The inability of the government to trigger a surge in consumption contrasts with the developed economies of the U.S., European Union, Japan and U.K., which are expected to benefit from a boom in consumer spending as the rollout of vaccines and reopening of service industries unlock trillions of dollars of excess household savings built up during the pandemic.
The problem of stimulating consumer spending is a long-term issue for the Chinese government. Private consumption has broadly kept pace with overall growth but has not increased its share in the overall economy.
"This is to a large extent because, every time there is downward pressure on growth, the tried and tested way to stimulate the economy that the government opts for is via boosting investment," said Luis Kuijs, head of Asia economics at Oxford Economics, noting Beijing's preference of stimulating growth through infrastructure and property investment.

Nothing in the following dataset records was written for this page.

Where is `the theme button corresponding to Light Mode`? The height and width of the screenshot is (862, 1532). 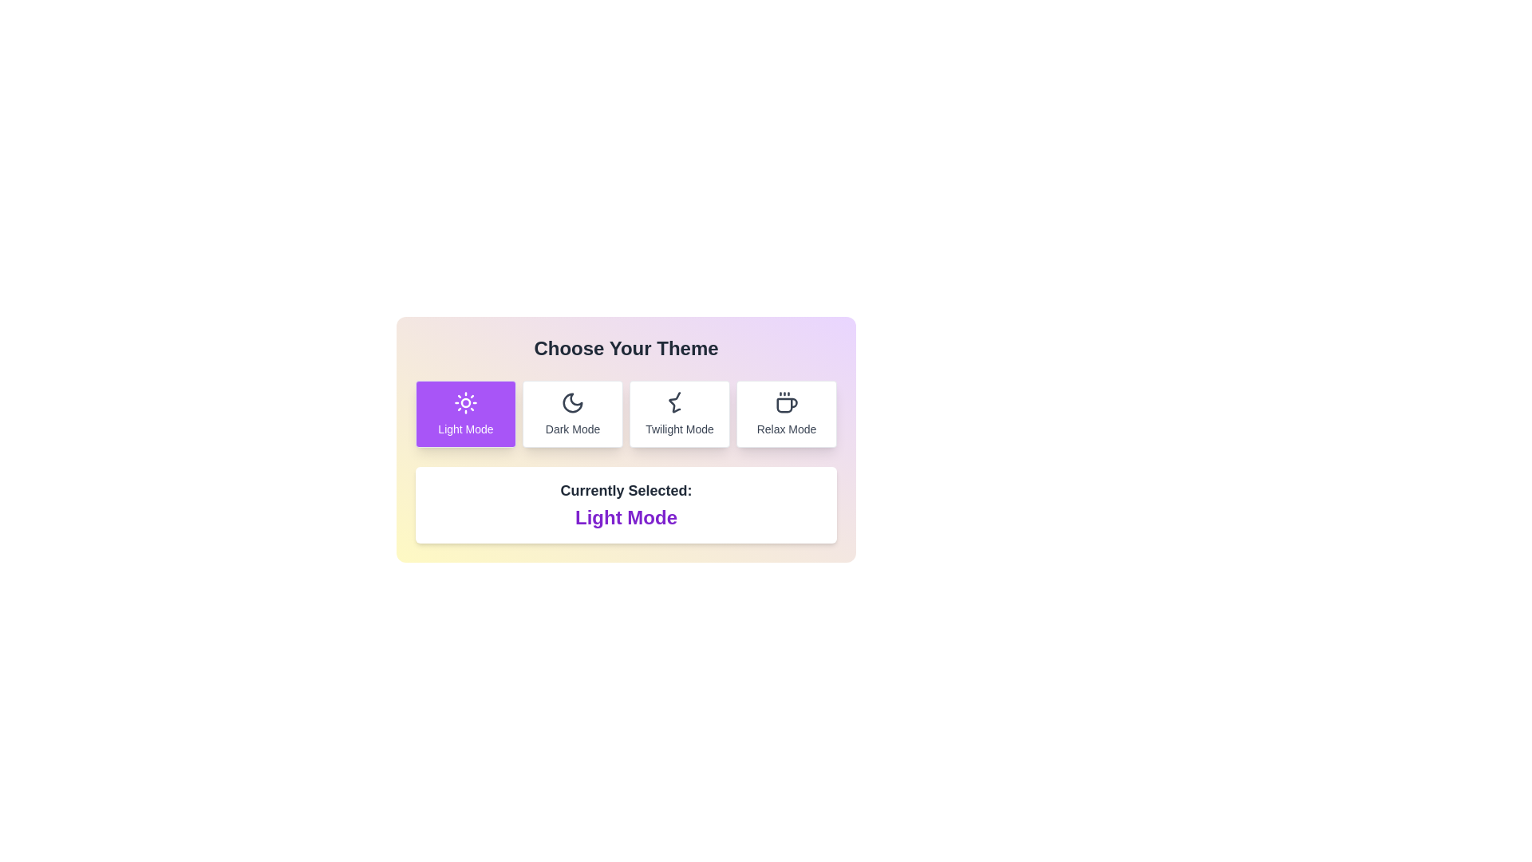
the theme button corresponding to Light Mode is located at coordinates (465, 413).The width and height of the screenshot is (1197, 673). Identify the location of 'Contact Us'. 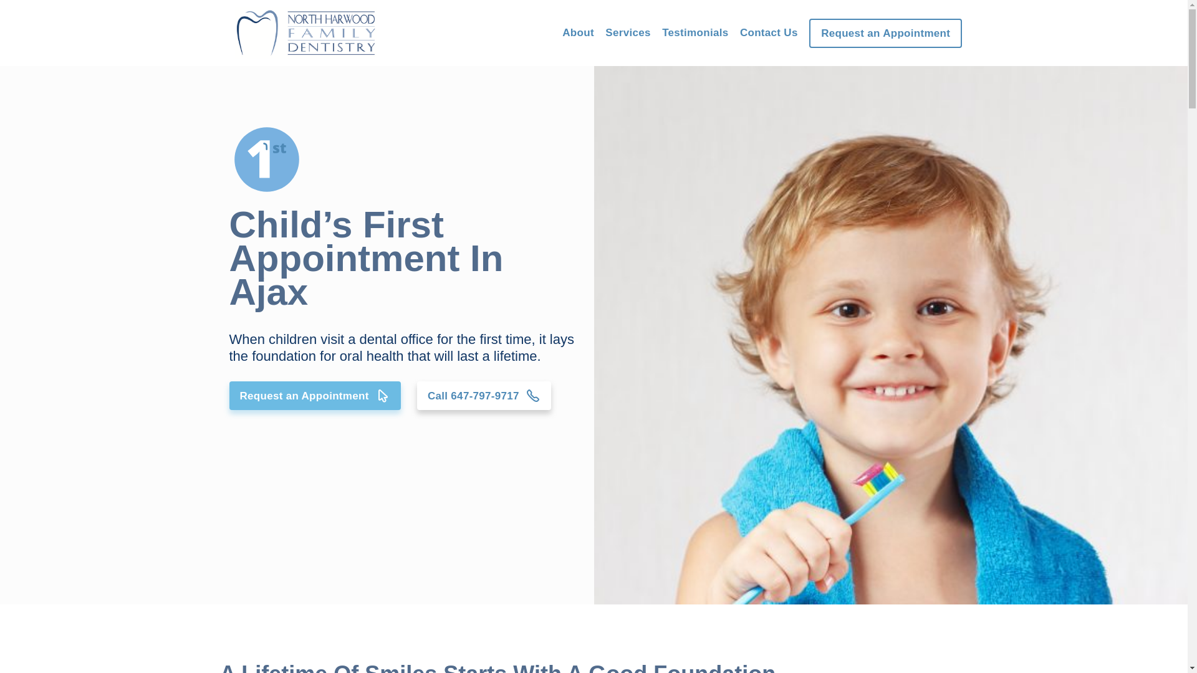
(768, 32).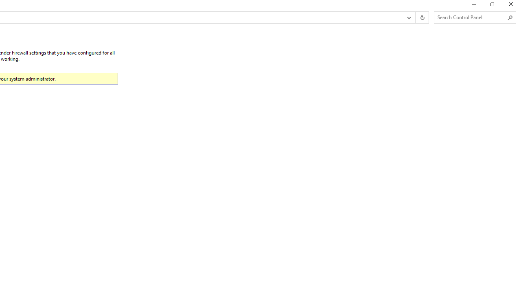  Describe the element at coordinates (491, 6) in the screenshot. I see `'Restore'` at that location. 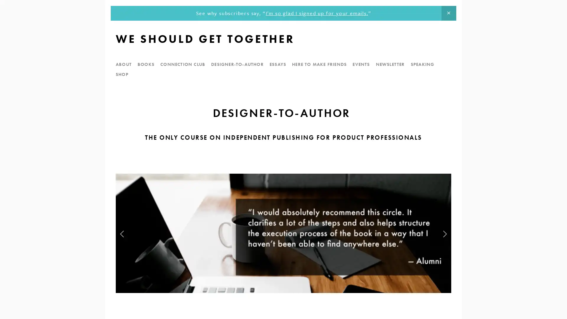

Beijing believes an increasingly urbanized population is part of the answer and included raising urbanization to 65% — from 60.6% in 2019 — as part of the 14th five-year plan unveiled by the National People's Congress from March 5-11.
China's leadership expects urbanization will deliver increased income levels and expand the middle-income class to encourage consumption upgrading to more expensive goods. But to really unlock spending, analysts say policymakers need to improve social welfare coverage so that households reduce their precautionary savings.
"Until Asia starts pulling its weight in the demand recovery, global growth will fail to live up to its potential. The recovery will remain over-dependent on stimulus and consumers in Europe and the U.S. Asia may see persistent economic slack, low inflation, and a steady turn lower in expectations for revenue growth for some firms," Roache said.